§ EXERCISE GOAL
Starting at the first line of the data and ending at the line with "This screenshot has width=763, height=400.", copy each line exactly. Include both of those lines, but no pictures.

[Pixel coordinate grounding data]

· · · · ·

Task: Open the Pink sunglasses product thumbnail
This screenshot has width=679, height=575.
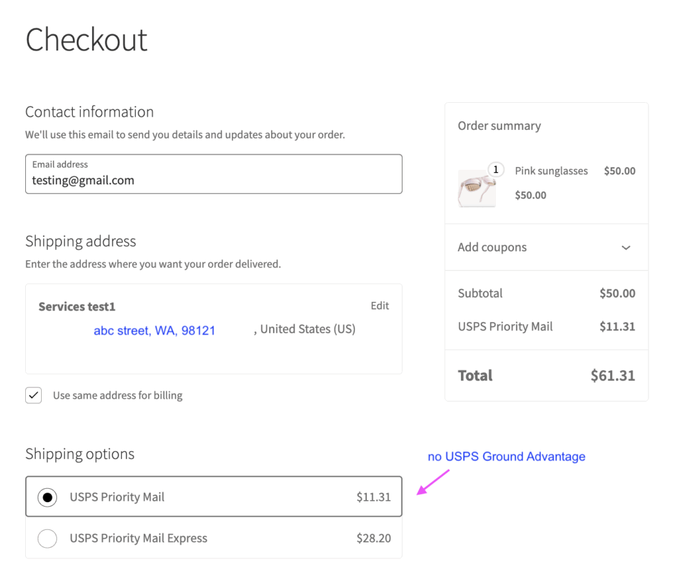Action: coord(476,188)
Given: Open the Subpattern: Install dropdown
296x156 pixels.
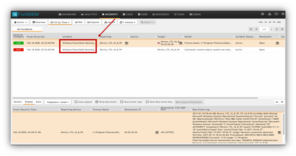Looking at the screenshot, I should (x=58, y=102).
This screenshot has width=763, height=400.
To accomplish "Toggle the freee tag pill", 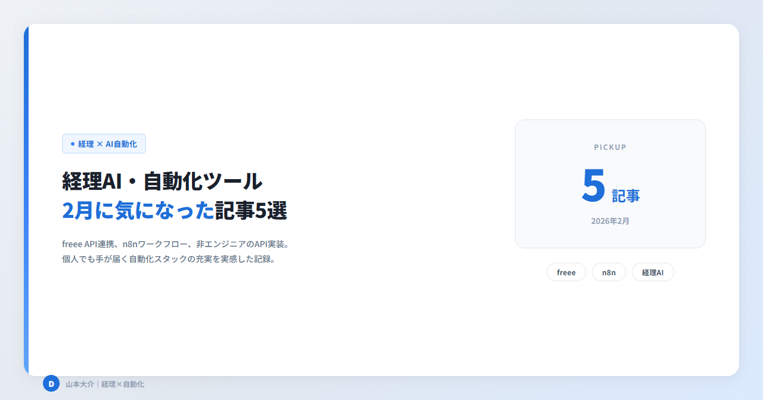I will 566,272.
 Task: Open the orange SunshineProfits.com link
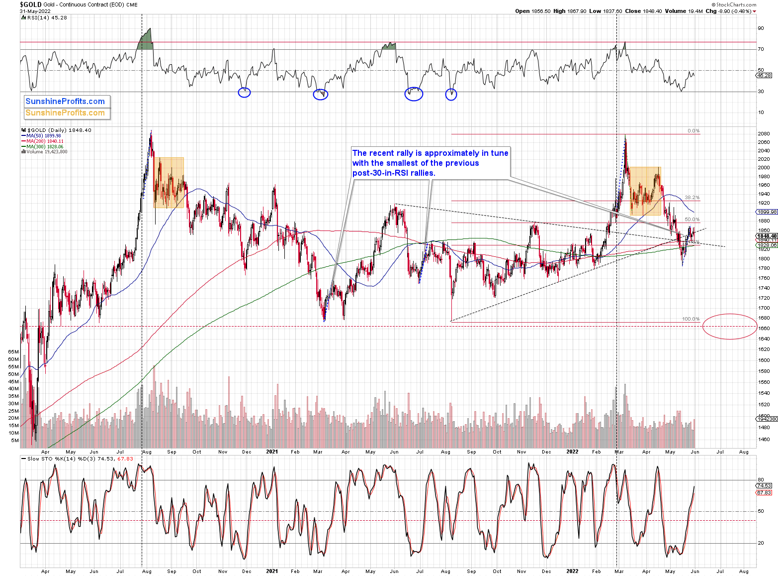click(x=65, y=113)

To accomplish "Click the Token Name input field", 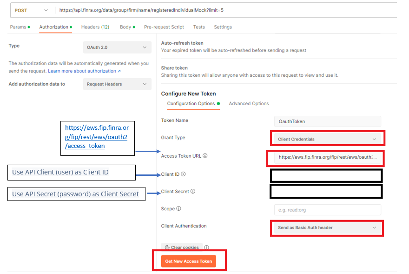I will (x=327, y=121).
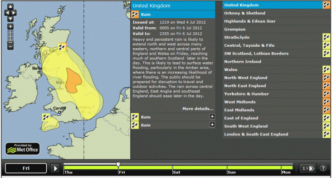
Task: Click the timeline slider handle at Fri
Action: point(118,164)
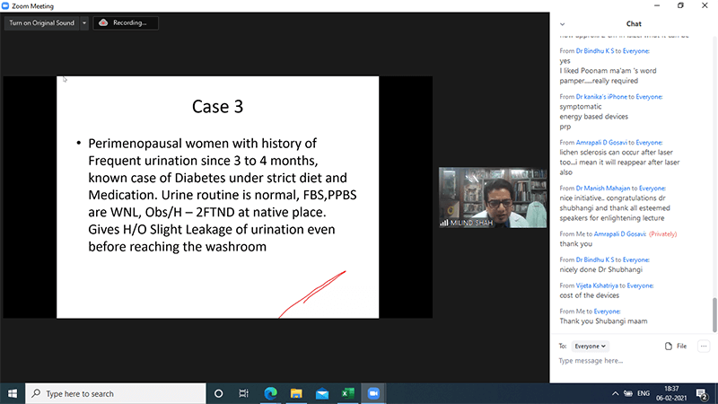Show hidden system tray icons

614,393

· · · · ·

§ SOLUTION FOR THIS EXERCISE
Task: Open the Pink sunglasses product thumbnail
This screenshot has width=679, height=575.
Action: coord(476,188)
Given: Open the Subpattern: Install dropdown
296x156 pixels.
Looking at the screenshot, I should (x=58, y=102).
This screenshot has width=763, height=400.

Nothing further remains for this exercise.